High mass Stephansdom

Meandering along the narrow streets of Vienna’s Innere Stadt, crowded with four- and five-storey buildings, you don‘t get any idea what’s coming. Suddenly you’re there, in the presence of Stephansdom, St. Stephen’s Cathedral, with its semidetached 136-metre/ 446-foot needle of a south tower.

Die Metropolitankirche zu St. Stephan in Wien.

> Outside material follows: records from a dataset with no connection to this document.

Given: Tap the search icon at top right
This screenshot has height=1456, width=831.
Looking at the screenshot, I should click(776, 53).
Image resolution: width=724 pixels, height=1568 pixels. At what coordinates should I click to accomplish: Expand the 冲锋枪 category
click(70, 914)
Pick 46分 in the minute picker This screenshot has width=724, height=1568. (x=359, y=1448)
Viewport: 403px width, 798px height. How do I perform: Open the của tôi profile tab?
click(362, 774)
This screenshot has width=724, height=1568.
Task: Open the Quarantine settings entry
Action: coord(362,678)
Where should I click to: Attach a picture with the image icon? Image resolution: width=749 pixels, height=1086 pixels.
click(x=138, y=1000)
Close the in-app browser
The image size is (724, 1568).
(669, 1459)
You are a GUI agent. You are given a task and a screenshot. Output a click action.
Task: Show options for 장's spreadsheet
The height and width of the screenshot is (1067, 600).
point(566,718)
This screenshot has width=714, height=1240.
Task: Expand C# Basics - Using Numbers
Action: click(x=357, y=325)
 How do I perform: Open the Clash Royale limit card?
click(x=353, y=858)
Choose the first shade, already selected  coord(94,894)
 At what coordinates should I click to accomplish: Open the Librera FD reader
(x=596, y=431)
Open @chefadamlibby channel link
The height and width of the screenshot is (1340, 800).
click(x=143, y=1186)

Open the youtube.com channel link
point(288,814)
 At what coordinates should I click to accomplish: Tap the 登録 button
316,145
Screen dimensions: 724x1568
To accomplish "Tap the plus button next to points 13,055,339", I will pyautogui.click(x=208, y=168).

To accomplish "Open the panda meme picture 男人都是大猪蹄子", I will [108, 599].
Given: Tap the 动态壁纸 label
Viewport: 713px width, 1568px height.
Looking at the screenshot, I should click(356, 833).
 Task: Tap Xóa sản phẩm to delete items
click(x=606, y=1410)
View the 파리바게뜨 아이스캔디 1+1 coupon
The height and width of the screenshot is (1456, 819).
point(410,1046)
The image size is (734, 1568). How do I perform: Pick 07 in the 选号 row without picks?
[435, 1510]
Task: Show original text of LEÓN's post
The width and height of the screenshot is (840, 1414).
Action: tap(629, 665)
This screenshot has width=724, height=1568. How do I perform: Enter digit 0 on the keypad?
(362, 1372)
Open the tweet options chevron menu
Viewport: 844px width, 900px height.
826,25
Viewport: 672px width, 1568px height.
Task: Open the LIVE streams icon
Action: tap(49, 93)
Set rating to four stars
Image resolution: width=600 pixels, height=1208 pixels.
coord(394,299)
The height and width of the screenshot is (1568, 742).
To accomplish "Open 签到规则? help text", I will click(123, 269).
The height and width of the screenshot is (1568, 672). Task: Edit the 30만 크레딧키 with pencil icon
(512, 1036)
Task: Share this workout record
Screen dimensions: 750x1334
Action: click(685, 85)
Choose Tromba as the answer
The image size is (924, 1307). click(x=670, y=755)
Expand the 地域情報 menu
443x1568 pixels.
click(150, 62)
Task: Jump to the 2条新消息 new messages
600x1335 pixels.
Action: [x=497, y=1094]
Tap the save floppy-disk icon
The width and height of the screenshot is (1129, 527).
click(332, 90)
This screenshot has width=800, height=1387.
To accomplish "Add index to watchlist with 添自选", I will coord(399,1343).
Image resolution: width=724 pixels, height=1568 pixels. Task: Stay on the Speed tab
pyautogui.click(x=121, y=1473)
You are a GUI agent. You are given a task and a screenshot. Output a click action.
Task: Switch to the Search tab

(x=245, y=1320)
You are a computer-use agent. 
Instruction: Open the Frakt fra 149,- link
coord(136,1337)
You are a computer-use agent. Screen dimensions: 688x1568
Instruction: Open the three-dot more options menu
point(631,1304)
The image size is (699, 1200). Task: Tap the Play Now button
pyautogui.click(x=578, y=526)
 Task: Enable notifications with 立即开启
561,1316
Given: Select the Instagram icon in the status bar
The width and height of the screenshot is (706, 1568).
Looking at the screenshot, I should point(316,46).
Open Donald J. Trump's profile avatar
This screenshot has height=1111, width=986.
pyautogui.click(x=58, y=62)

Die Metropolitankirche zu St. Stephan in Wien by Franz Tschischka (1786-1855), frontispiece engraving, name indistinct (Wien, C. Gerold, 1843). Hathi Trust Digital Library.

In Stephansplatz thousands are milling about, tourists, buskers, touts, drivers, pedlars, pedallers, vendors, guides, doubtless even the odd local. What a crush — in places you can barely turn around.

Google Earth’s frontal view of Stephansdom and Stephansplatz:

GoogleEarth view

The compass at the top right corner shows north at about 8 o’clock. The front faces westerly.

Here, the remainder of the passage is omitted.